Patriots Point Naval & Maritime Museum
Aircraft on the Hangar Deck

AD-4N is a former day time attack aircraft that has been modified to be a night attack one. It was the preferred ride of those involved in combat SAR because it could haul as much as a dump truck and stay on station a lot longer than any of the jets. Those topped with an outstanding ability to absorb Anti-Aircraft fire with little notice made this the perfect ground support aircraft as well.

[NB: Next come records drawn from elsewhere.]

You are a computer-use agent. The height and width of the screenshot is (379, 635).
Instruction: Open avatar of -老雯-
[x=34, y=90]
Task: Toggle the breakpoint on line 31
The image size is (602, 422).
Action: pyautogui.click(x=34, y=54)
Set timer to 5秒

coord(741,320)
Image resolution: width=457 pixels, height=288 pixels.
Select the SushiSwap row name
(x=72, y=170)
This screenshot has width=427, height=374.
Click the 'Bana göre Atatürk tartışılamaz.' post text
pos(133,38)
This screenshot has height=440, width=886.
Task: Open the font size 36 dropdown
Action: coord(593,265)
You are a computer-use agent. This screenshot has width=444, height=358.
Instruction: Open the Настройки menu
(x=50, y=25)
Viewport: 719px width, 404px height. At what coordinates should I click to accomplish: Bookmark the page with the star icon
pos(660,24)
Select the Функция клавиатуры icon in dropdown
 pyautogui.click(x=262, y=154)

They were use by the USAF as their model "A-1"

The F4F-5 Wildcat was the continuation of Grumman naval fighters that rolled out of the Bethpage assembly line as well as those GM lines as the GM FM-2. Though outclassed by the Japanese A6M2 Zero, they held on till the F6F arrived.

Though envisioned as a carrier fighter, they first saw action from land based squadrons because the design of the tail wheel had them pointing so far nose high that the pilots could not see to land them on the carriers. Since they were not good enough for the Navy, they naturally were fine of the Marines and as soon as the Marines got in them, they began racking up victories. Seeing their error, the Navy had Chance-Vought redesign the tail wheel assembly at which point they became a star for both services.

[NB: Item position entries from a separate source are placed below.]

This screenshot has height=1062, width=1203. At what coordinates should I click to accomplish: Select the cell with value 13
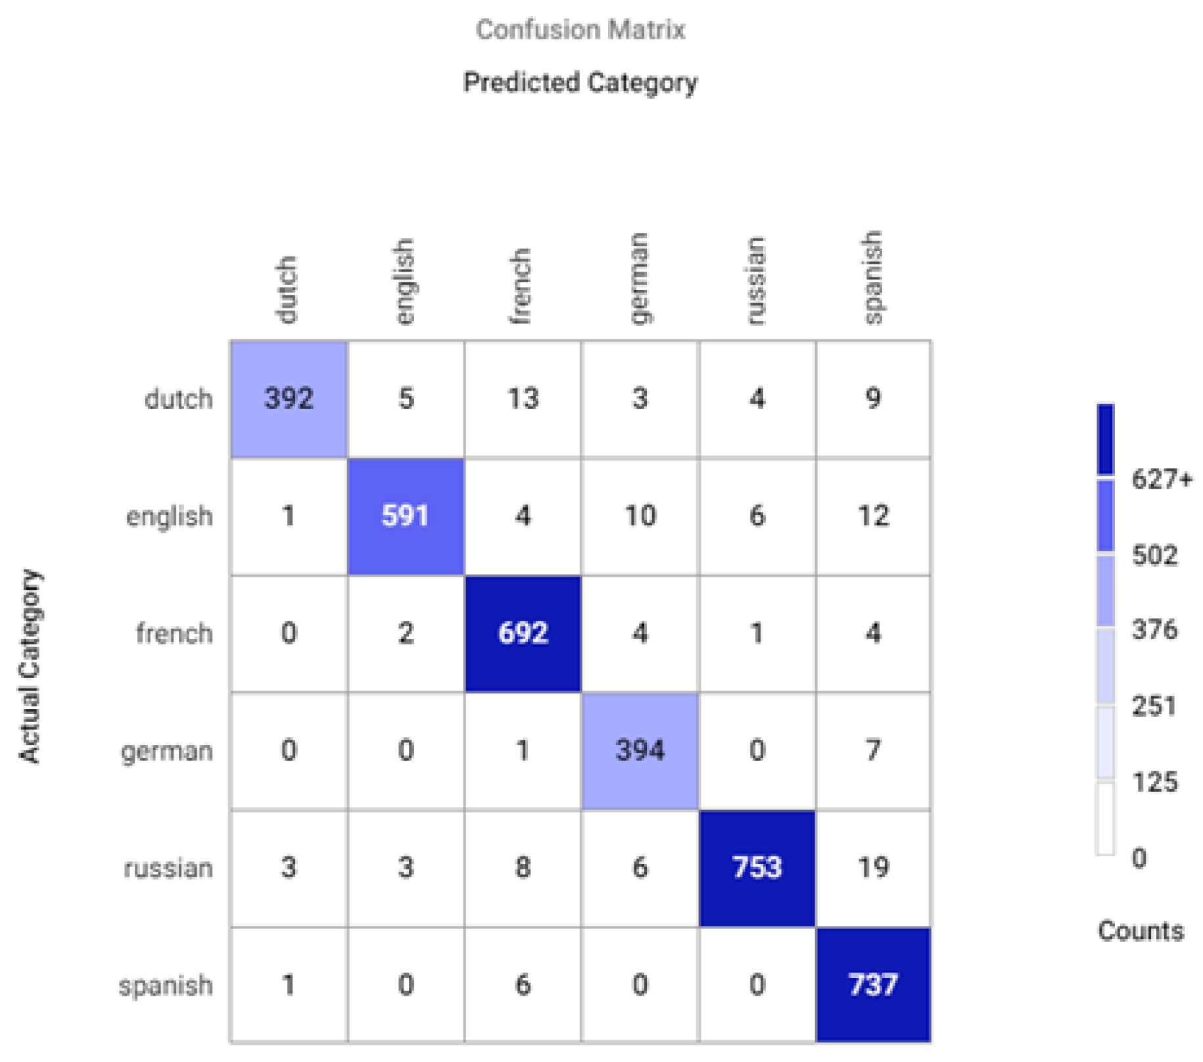[x=523, y=399]
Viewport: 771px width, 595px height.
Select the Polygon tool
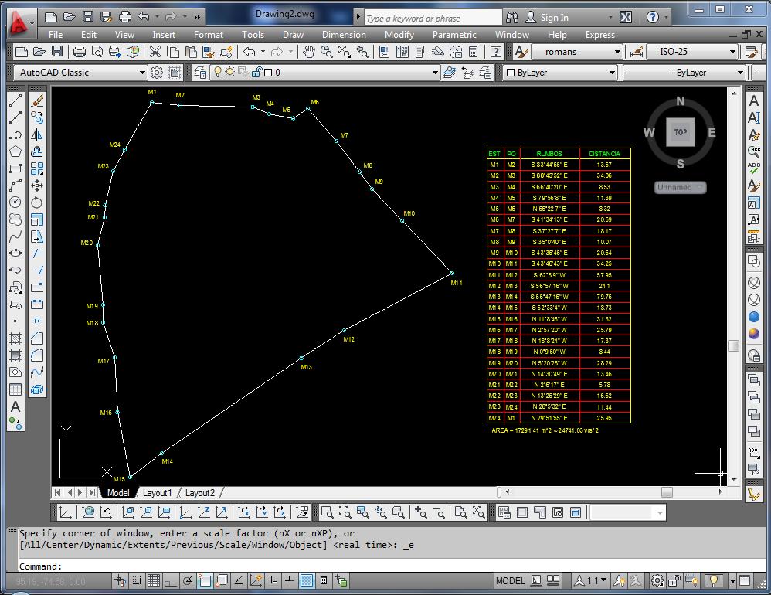click(15, 151)
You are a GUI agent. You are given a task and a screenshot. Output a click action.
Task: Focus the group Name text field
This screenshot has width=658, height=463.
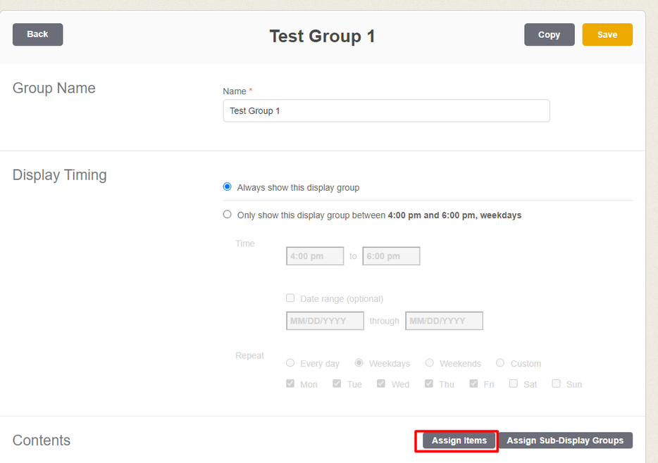(386, 111)
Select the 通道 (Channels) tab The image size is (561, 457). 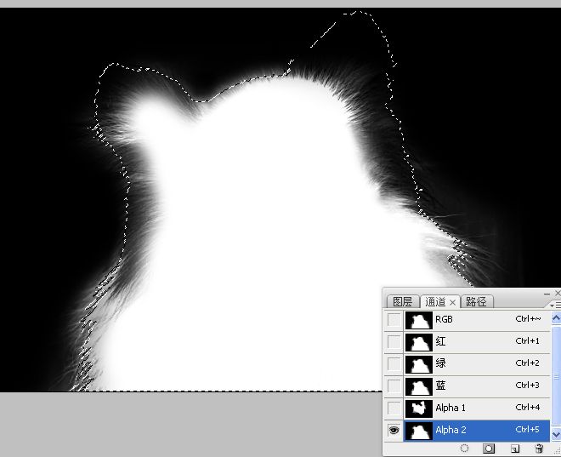pos(434,302)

The F6F Hellcat was everything that the Grumman engineers could design into them that the Wildcat lacked. They had 2 more guns, better speed, foldable wings so that more could be aboard a carrier at one time, a bigger better power plant, powered landing gear retraction and the list goes on but suffice it to say they were able to meet the current crop of Japanese fighters on much more equal terms than the Wildcats.


The swept wing version of the F9F Series corrected many problems seen with the earlier ones.

The Douglas SBD Dauntless had barely reached fleet service in time to be used in the battle of the Coral Sea and Midway in the summer of 1942.

The crews were so inexperienced in using them as dive bombers that many of the leaders at Midway decided to use them as glide bombers so low and slow they were targets. At Midway they had a bit of luck on their side in that the torpedo squadrons found the four Japanese carriers first and thus pulled the defenders down from altitude before the SBD's could push over on their bombing runs. The torpedo squadrons timing kept the losses among the SBD's lower than might have been realistic to expect.